Taking a look at the two’s individual shots at five-on-four this season makes it even more surprising that Provorov not only leads the Flyers in power play points, but also power play goals. On average a shot from the point turns into a goal roughly 2-3% of the time — likely a bit higher in power play situations due to better screening and pre-shot movement — yet despite a large majority of his shots coming from far out, he’s scored on 20% of his unblocked attempts.

Meanwhile James van Riemsdyk, for example, has only scored one goal despite having numerous chances from the most dangerous areas of the ice. He’s beyond due to pot a couple of power play goals, assuming he continues to get shots off from where he has so far this season.

Points, like anything that is void of context, can be misleading.

Can it be fixed?

The Flyers have five players that have shown to be top-end power play performers in Giroux, Voracek, van Riemsdyk, Gostisbehere, and over the previous two seasons, Sean Couturier. They didn’t just all lose their effectiveness overnight, and in the case of Giroux and Voracek, giving them more time on the sides of the ice that they’re most comfortable playing on probably goes a long way.
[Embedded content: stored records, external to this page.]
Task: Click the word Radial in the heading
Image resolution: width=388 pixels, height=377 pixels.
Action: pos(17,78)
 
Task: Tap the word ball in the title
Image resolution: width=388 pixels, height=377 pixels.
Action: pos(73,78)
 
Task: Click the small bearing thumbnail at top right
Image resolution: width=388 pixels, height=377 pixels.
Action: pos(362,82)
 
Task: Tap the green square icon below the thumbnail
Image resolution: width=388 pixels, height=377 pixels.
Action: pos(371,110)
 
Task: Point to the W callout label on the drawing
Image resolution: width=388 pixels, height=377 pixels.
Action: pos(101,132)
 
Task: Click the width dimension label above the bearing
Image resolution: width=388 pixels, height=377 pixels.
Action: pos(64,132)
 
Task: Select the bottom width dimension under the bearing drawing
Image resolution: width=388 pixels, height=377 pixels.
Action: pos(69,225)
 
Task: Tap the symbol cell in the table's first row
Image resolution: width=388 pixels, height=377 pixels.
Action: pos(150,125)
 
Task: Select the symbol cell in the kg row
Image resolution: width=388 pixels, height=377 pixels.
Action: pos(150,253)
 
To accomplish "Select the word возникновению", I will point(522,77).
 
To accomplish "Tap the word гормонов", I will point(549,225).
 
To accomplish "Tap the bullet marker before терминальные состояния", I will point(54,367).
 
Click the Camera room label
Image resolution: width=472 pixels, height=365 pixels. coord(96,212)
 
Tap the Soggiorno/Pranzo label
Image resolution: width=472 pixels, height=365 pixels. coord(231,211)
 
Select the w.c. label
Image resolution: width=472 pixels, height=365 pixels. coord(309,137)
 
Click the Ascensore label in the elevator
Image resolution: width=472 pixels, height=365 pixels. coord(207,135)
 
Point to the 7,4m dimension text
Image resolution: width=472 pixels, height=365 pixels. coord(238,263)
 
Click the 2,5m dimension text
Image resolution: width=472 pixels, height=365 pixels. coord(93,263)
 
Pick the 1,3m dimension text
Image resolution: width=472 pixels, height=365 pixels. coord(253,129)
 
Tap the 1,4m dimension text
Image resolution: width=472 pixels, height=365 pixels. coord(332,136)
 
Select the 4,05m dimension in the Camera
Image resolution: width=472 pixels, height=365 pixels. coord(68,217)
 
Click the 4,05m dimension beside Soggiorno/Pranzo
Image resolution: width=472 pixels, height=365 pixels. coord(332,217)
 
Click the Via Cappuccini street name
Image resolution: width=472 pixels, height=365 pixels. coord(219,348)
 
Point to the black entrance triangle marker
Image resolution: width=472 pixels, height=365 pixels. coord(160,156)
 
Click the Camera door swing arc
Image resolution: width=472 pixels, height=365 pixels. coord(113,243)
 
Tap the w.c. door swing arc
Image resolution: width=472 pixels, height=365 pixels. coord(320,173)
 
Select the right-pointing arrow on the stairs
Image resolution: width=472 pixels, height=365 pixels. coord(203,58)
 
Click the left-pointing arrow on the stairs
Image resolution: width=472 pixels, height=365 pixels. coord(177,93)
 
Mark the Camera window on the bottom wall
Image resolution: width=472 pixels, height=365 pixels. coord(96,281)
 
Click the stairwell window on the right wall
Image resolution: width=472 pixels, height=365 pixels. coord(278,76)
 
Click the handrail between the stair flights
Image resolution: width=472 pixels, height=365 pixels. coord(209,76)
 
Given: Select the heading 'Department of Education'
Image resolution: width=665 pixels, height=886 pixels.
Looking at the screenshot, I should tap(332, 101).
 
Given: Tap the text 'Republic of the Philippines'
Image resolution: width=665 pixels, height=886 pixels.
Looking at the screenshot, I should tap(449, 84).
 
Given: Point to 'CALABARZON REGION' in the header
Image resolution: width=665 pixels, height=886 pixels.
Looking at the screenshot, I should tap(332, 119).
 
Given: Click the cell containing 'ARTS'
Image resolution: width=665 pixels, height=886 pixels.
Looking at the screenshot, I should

Those five skaters together likely has the highest ceiling of any power play unit that you can construct with this roster, and should be the starting point for a potential fix.

It has a top-flight quarterback, two of the league’s premier passers along the boards, and two net-front presences who have scored a ton of goals in their careers from in close. You give that unit an extended look in their usual spots, and the goals are likely to come.

However, nothing is guaranteed. Going back to the old way might not work, but they need to try something. Their results haven’t been awful yet, but if they don’t start generating more, the power play is just going to continue to go downhill. If for whatever reason the original set-up with Giroux on the left boards and Voracek on the right is no longer wanted, it might be time to move on from the 1-3-1 completely. Perhaps there’s untapped potential in this team running their power plays from behind the net.

One way or another, getting the power play clicking should be a top priority moving forward. There are a lot of things to like about this team. But the power play? That’s just not one of them.

Data courtesy of Evolving-Hockey, and HockeyViz.